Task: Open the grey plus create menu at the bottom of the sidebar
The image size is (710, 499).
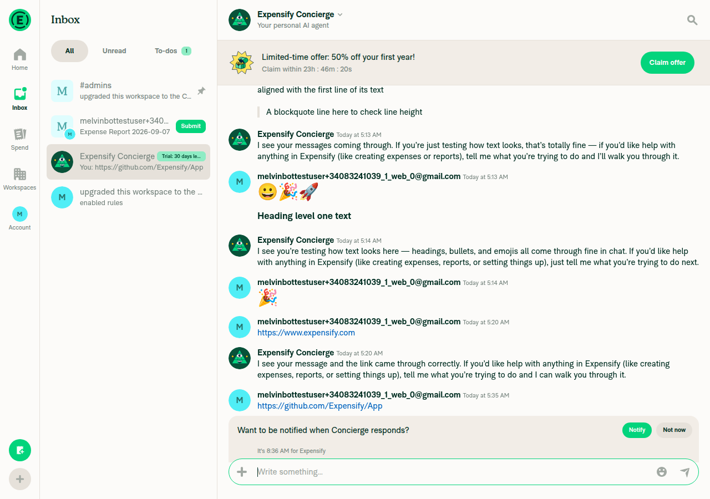Action: [20, 479]
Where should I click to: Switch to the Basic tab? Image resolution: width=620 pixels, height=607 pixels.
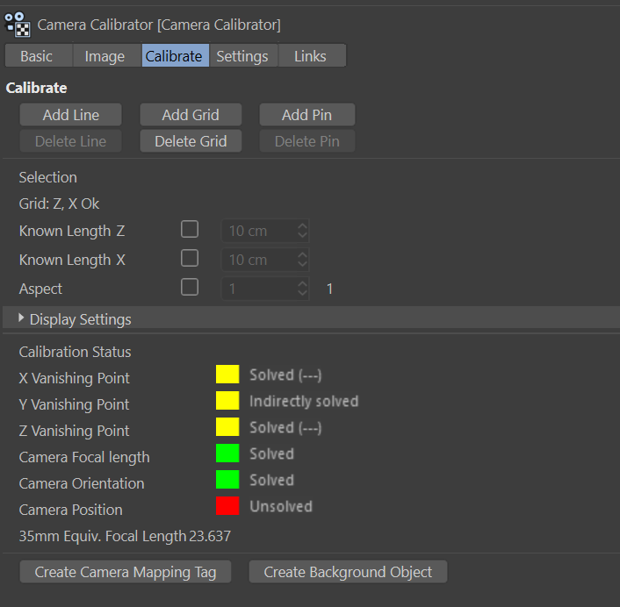click(37, 56)
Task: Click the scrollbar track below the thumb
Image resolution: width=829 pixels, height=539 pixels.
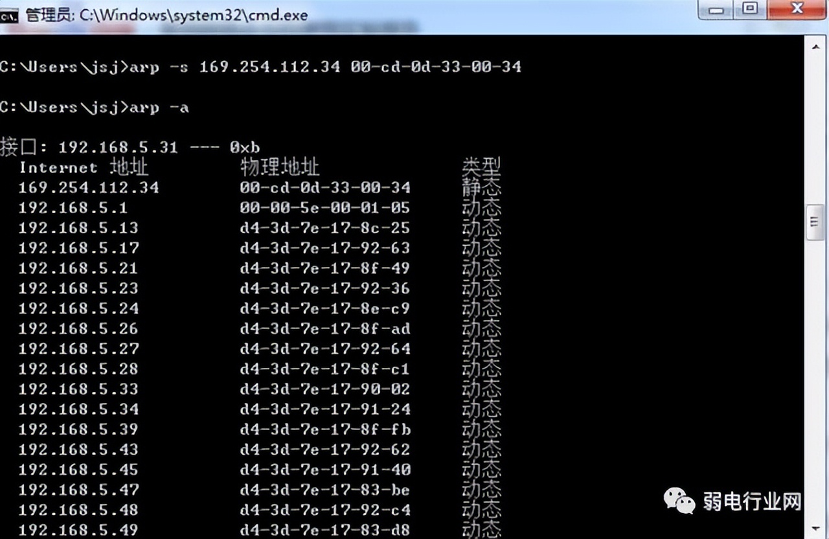Action: pos(815,389)
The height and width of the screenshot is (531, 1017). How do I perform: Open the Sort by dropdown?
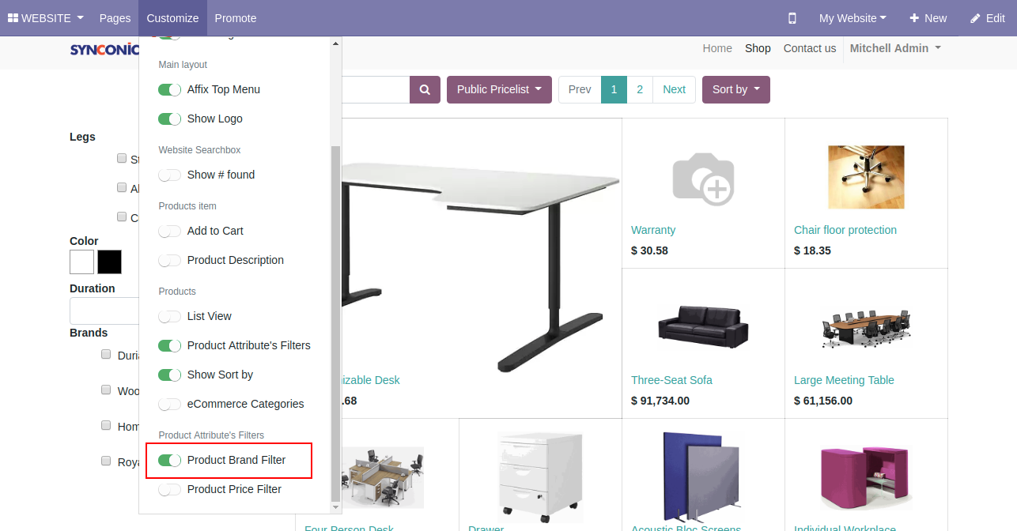coord(735,90)
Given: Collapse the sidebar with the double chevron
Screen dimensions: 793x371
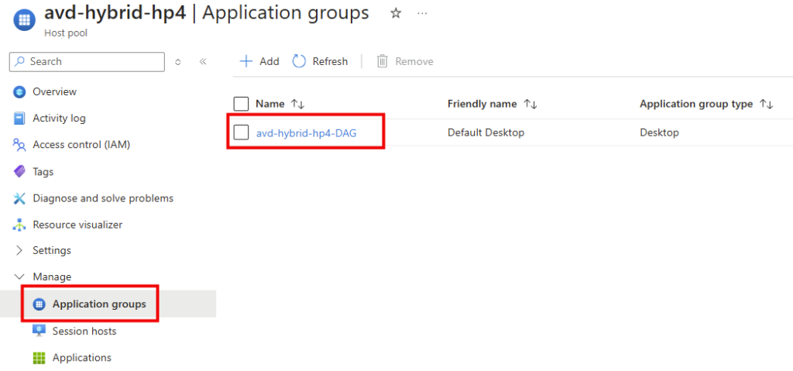Looking at the screenshot, I should tap(203, 62).
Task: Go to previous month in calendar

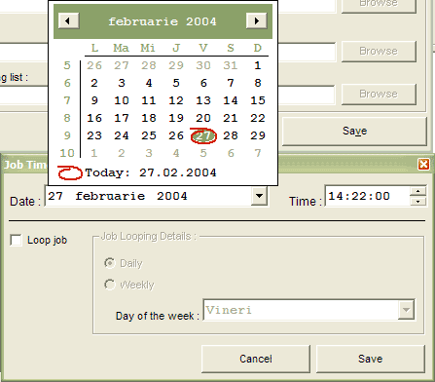Action: [x=69, y=21]
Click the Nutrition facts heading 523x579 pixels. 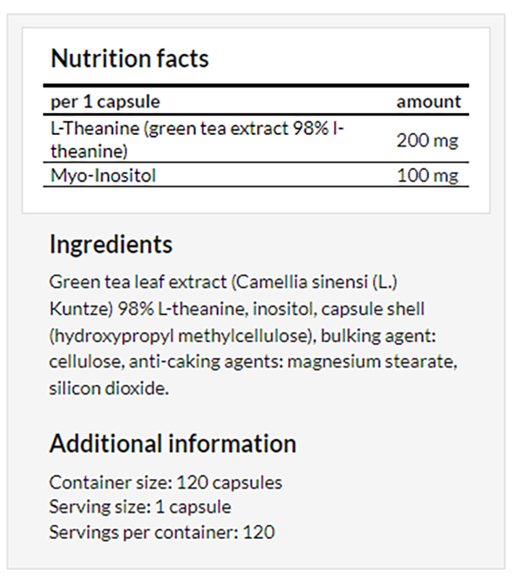(x=130, y=58)
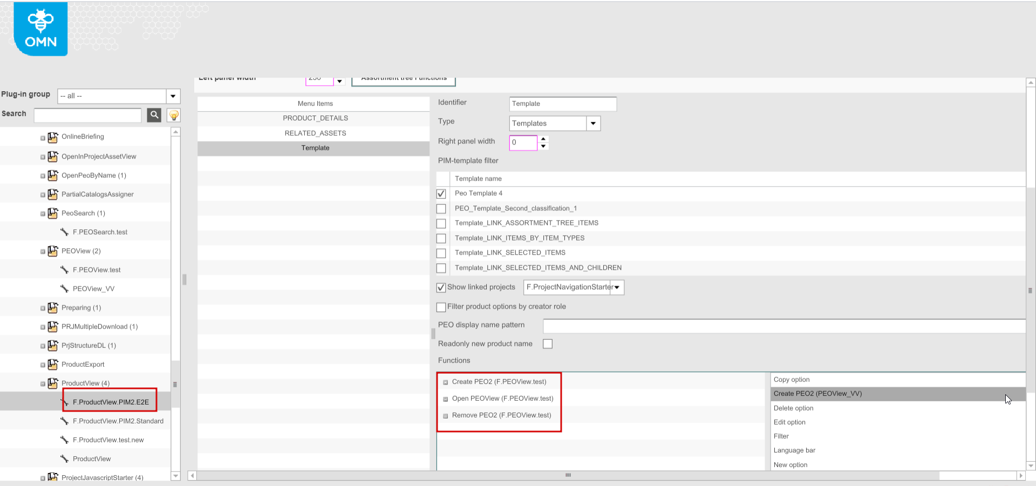The image size is (1036, 486).
Task: Click the icon beside Create PEO2 (F.PEOView.test)
Action: coord(445,382)
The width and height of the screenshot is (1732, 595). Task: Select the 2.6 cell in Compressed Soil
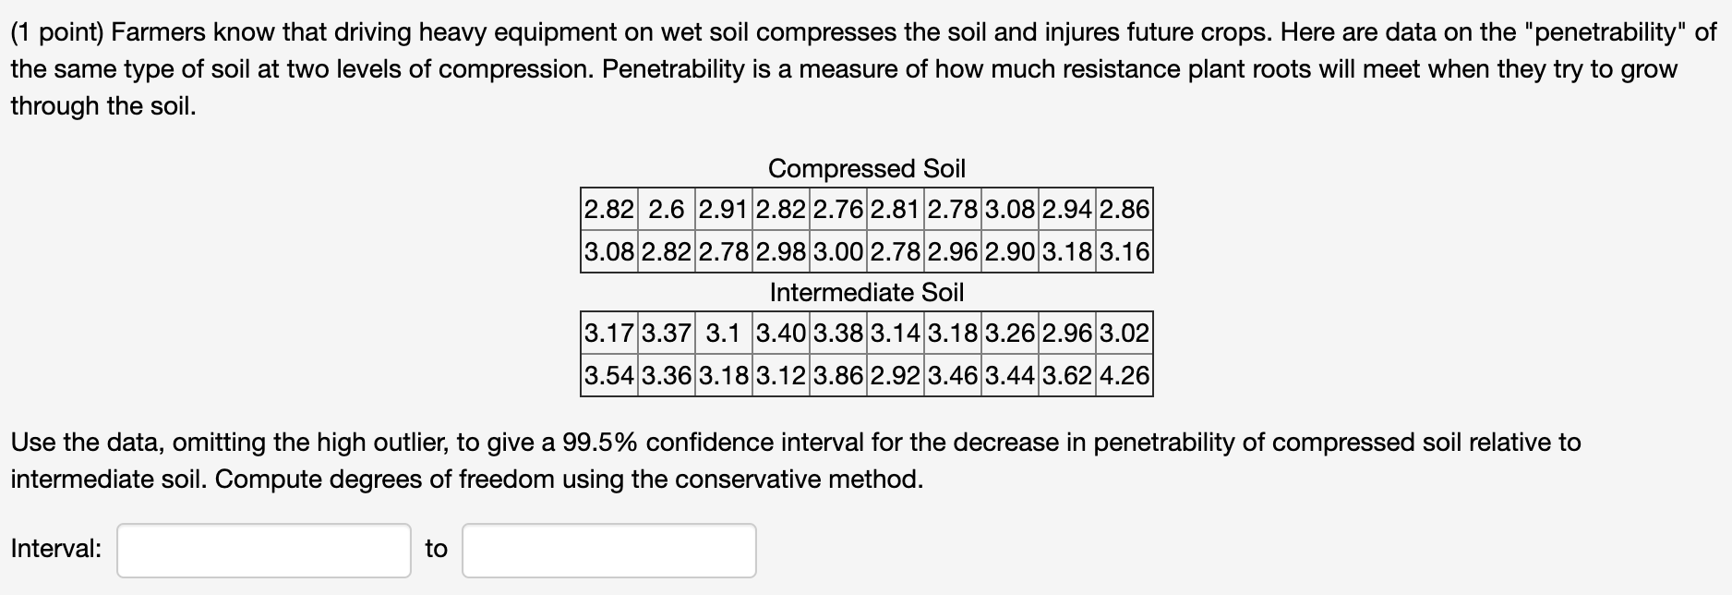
──────────────────────────────
Rewrite the records that begin at the line containing "The height and" and end after the line containing "Action: [x=69, y=21]", replacing "previous month" with "next month" and changing nothing else. Leave the pictures out.

**OUTPUT FOR THIS EXERCISE:**
The height and width of the screenshot is (531, 1017). How do I perform: Open the Sort by dropdown?
coord(735,90)
Given: Collapse the sidebar with the double chevron
Screen dimensions: 793x371
Looking at the screenshot, I should tap(203, 62).
Task: Go to next month in calendar

Action: [x=69, y=21]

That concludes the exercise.